Human-genome-sequencing pioneer Craig Venter, PhD, and his group have announced the achievement of a significant milestone: They've reconstructed the known genome of a bacterial organism, Mycoplasma mycoides, from scratch - that is, starting with bottles of each of the four chemical bases from which DNA is polymerized - and then inserted it into the "de-DNA-ified" husk of an existing cell. The resulting genome-enabled cell was self-propagating - it could make copies of itself.
That's quite something, and the news has drawn considerable coverage and high-altitude commentary. But we shouldn't delude ourselves into thinking we're now on the verge of synthesizing original lifeforms in their entirety, or even of the merely analytical feat of deciphering the origin of life.
The complexities of a living cell dwarf those of the long linear stretches of DNA that constitute its genome. Cells contain cytoplasm and, in higher organisms, numerous discrete and amazingly diverse organelles (such as mitochondria, the cells' power packs, which themselves pack their own load of DNA), all packaged inside specialized membranes.
To get these interlocking parts up and running took several billion years the first time around.
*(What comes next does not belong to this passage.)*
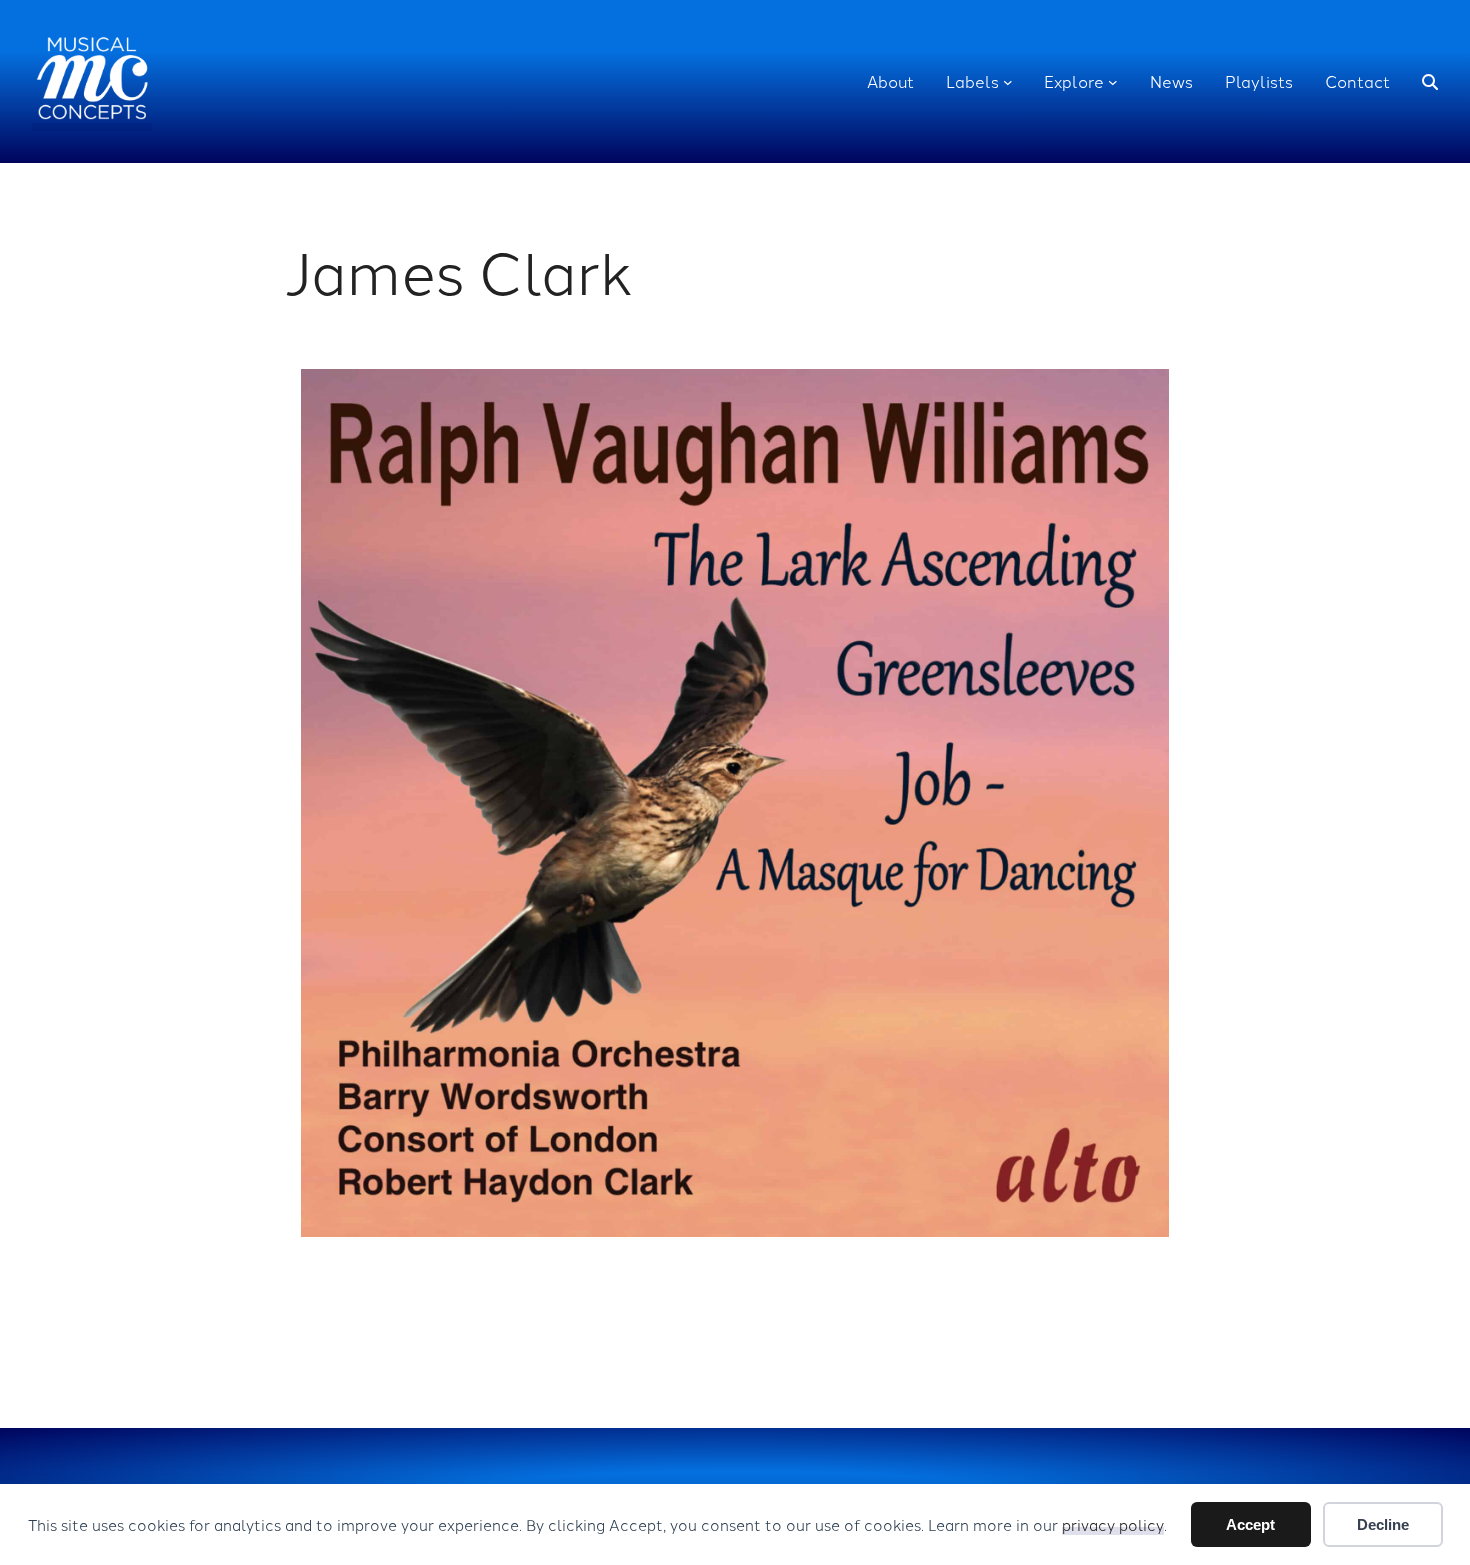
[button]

While we're moving in the direction of reverse-engineering that process, we've still got a ways to go before we reach the stage of recapitulating it, let alone that of downright invention. There's a difference between mastering a difficult concerto and composing it.
That said, if you want to be a composer there's no better way to start than by learning to play an instrument to perfection. And as we've seen before, Venter is one of the virtuosos of our time.